Great job!! Hope you have audio of his agony!!


----------



## Dr Morbius

I do have a CD I burned of me making choking sounds. I just haven't installed a speaker in him yet...and my camera doesn't record sound.


----------



## morgan8586

Me like.....Is this the traditional wipermoter in the bucket prop?


----------



## slimy

I couldn't get mine to work like that. Next year for me I guess. Congrats on the movement. Looks really good.

I tried to talk my neighbor into letting me hang him. I told him it was just for one night, but he was a no go. I even offered to put a ladder under his feet every ten minutes or so. He just was NOT interested. Party pooper.


----------



## Dr Morbius

morgan8586 said:


> Me like.....Is this the traditional wipermoter in the bucket prop?


uhhh..no. I did try that once, but it just looked BAD. Here is a pic of the PVC frame and mech.
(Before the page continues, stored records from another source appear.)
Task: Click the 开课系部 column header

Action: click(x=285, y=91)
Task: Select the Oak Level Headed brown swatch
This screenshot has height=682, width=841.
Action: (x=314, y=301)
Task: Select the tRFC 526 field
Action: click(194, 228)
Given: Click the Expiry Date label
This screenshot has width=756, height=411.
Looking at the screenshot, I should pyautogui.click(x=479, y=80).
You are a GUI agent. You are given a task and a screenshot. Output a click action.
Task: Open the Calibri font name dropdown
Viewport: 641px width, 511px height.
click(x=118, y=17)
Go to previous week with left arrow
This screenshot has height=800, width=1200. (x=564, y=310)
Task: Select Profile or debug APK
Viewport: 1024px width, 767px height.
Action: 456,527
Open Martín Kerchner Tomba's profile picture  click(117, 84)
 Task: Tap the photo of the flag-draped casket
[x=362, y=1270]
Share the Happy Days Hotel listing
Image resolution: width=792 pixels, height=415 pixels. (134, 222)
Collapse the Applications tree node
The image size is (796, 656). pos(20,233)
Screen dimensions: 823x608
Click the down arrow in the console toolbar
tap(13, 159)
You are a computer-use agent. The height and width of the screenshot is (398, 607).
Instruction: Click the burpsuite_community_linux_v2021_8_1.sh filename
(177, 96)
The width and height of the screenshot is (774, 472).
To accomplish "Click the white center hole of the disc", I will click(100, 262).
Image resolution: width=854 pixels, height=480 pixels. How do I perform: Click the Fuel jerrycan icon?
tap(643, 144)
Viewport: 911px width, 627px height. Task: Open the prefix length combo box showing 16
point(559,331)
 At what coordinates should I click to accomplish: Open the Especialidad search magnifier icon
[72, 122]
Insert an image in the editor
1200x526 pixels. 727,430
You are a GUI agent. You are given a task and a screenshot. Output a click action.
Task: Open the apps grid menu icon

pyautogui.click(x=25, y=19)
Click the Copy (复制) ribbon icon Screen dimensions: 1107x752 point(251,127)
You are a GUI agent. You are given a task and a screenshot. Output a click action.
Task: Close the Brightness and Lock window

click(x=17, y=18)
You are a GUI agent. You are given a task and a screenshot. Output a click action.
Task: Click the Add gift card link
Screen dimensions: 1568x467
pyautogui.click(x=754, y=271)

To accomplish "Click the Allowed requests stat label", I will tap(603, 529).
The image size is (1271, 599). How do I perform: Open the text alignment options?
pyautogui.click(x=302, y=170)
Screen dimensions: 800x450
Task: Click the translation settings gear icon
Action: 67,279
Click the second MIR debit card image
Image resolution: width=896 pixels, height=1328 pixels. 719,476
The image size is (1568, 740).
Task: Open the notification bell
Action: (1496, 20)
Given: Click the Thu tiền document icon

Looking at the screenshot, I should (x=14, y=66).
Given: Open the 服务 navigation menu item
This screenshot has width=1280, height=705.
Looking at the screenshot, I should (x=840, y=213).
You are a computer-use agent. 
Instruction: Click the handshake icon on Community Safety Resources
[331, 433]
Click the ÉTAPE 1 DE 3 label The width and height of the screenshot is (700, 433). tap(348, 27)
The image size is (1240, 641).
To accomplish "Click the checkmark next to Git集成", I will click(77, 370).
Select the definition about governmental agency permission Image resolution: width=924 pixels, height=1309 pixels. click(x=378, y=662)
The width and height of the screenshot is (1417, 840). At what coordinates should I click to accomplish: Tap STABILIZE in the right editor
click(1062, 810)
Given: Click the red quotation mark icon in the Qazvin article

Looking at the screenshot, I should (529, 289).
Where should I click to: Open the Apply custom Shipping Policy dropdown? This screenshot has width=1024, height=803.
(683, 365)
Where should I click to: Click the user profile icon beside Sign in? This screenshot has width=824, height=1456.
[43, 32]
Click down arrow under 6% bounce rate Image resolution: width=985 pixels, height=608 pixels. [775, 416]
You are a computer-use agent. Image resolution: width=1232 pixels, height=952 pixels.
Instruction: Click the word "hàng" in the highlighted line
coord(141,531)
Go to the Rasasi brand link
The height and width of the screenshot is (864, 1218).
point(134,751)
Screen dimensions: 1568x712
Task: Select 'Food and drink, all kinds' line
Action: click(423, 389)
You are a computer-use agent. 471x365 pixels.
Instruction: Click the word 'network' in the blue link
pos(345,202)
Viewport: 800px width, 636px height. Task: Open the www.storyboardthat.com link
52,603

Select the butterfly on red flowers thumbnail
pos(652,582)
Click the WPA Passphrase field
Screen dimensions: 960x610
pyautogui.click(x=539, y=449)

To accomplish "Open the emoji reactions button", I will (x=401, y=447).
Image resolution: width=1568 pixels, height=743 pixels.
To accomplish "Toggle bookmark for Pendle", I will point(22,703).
It cranks a hinged hip made of a single PVC pipe through two PVC Tees on the bottom of the torso. It makes the upper legs pull up, like if you were to sit down, and throws the lower legs forward by momentum.


----------



## DeadSpider

Looks great Doc!!


----------



## heresjohnny

Good idae on kicking the legs like that Doc, I love it.


----------



## incubus0

That's some amazing movement, Dr., any hopes of you posting more detail on the building of it? Maybe some photo's of the leg portion.

I'm pretty much a nube at building props, I've done a few bodies before, but would just stick a Bobble Ball in their chest for some random twitching, with a somewhat rigid skeleton for realistic movement (elbows, knees, etc) unfortunately, those aren't on the market anymore.


----------



## kevin242

very cool, dr. m!


----------



## Dr Morbius

incubus0 said:


> That's some amazing movement, Dr., any hopes of you posting more detail on the building of it? Maybe some photo's of the leg portion.
> 
> I'm pretty much a nube at building props, I've done a few bodies before, but would just stick a Bobble Ball in their chest for some random twitching, with a somewhat rigid skeleton for realistic movement (elbows, knees, etc) unfortunately, those aren't on the market anymore.


I could take a pic of the legs, but they are all covered in padding now. There really isn't much to it, as I borrowed Deathlords Hangman body frame and hip joint design. The only difference between his and mine, really, is his is pneumatic, and mine uses a wiper motor.

Here is a link to his page, which should give you a better idea how the body is constructed.
http://www.deathlord.net/Lynching/lynch.htm


----------



## incubus0

Dr Morbius said:


> Here is a link to his page, which should give you a better idea how the body is constructed...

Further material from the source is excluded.